Dostawcy energii zapowiadali wprowadzenie w 2009 roku 50-60 procentowych podwyżek cen prądu. Ale Urząd Regulacji Energetyki zgadza się na góra 4-5 procent .
We wnioskach taryfowych na 2009 roku 14 czołowych sprzedawców energii domagało się podwyżek rzędu 50-60 procent. Jednak zdaniem regulatora taka skala podwyżek nie będzie możliwa. Między innymi, dlatego, że zamrożone zostaną ceny hurtowe na przyszły rok.

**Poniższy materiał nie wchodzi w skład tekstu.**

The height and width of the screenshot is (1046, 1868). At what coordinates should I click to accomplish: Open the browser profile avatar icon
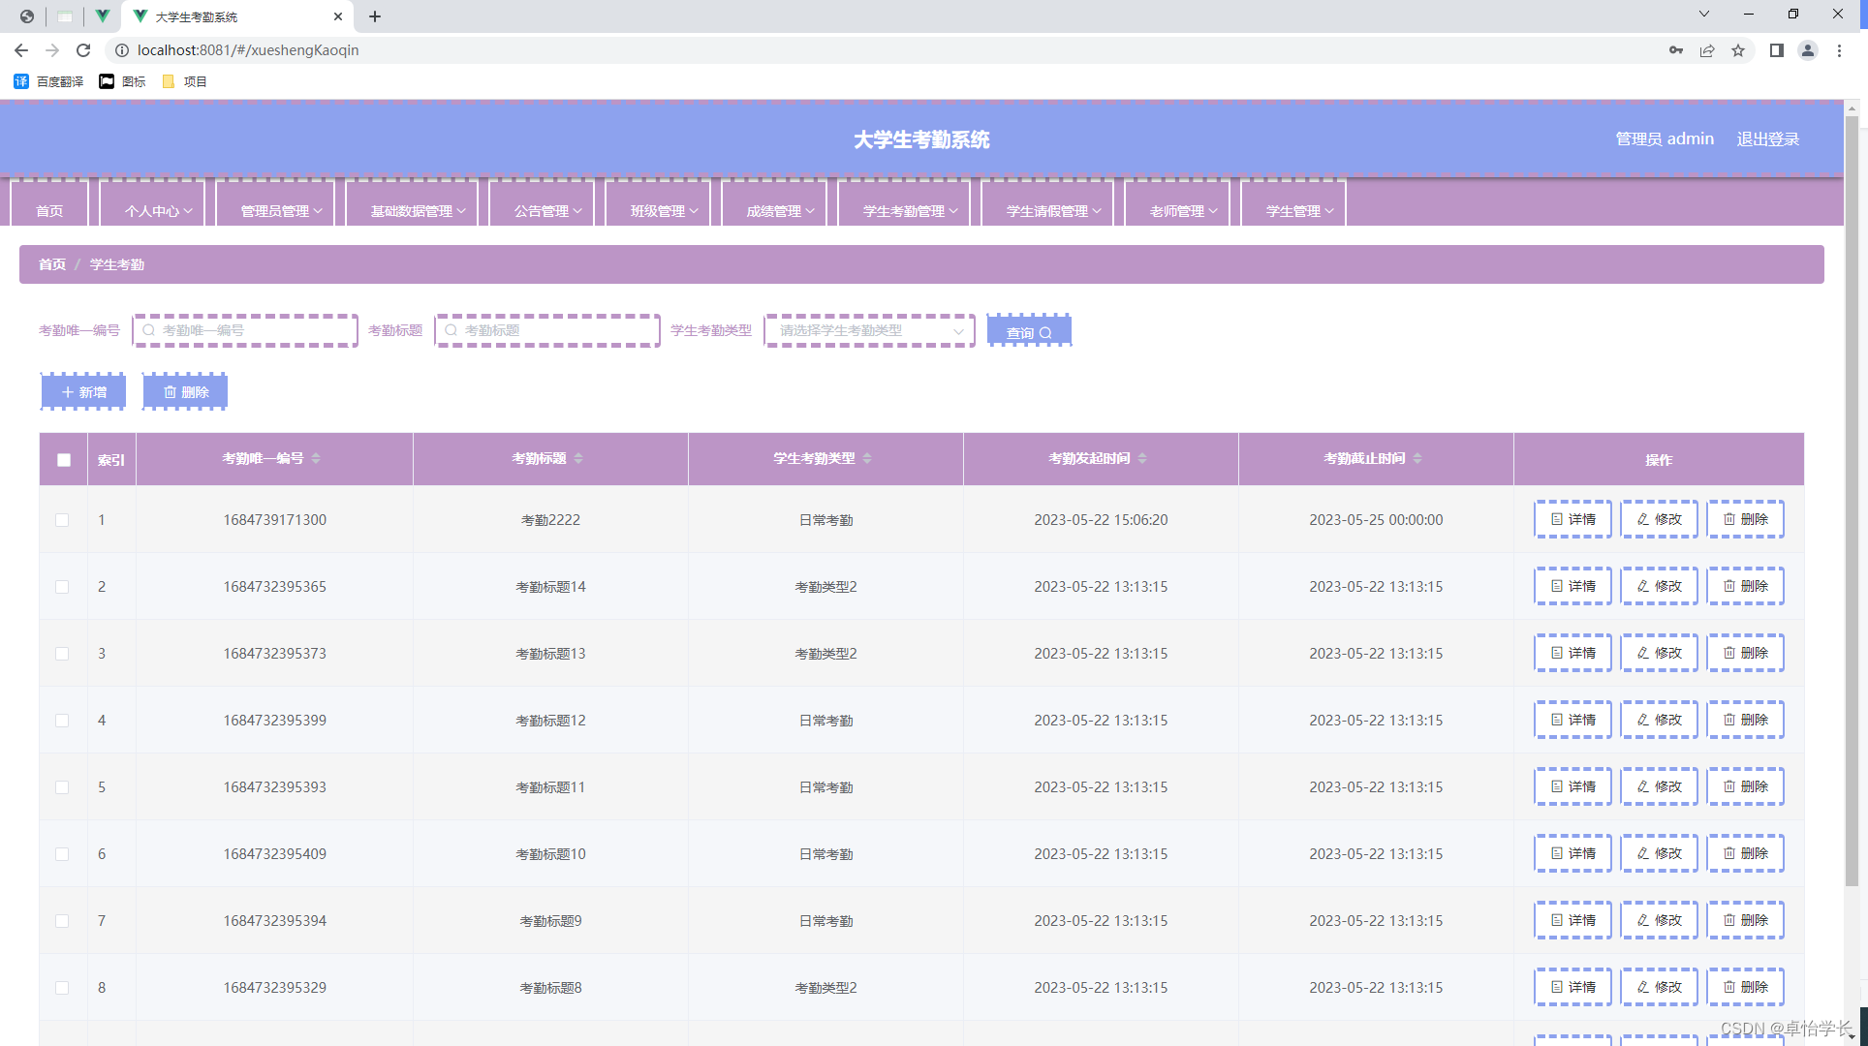pyautogui.click(x=1807, y=50)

URE ma czas na zaakceptowanie wniosków do połowy grudnia.
Zdaniem prezesa Swory przyjęty przez rząd "Plan stabilności i rozwoju”, zawierający prognozy rozwoju naszej gospodarki, może uchronić Polaków przed niekontrolowanym wzrostem cen energii.
Wśród najważniejszych elementów planu, które mają hamować podwyżki, szef URE wymienił wzmocnienie konkurencyjności na rynku energetycznym i zwiększenie praw konsumentów, między innymi dzięki uproszczeniu zasad zmiany sprzedawcy energii.
Istotne jest również zwiększenie w nowym Prawie Energetycznym uprawnień urzędu, tak by to URE ustalał maksymalne ceny energii - uważa prezes Mariusz Swora.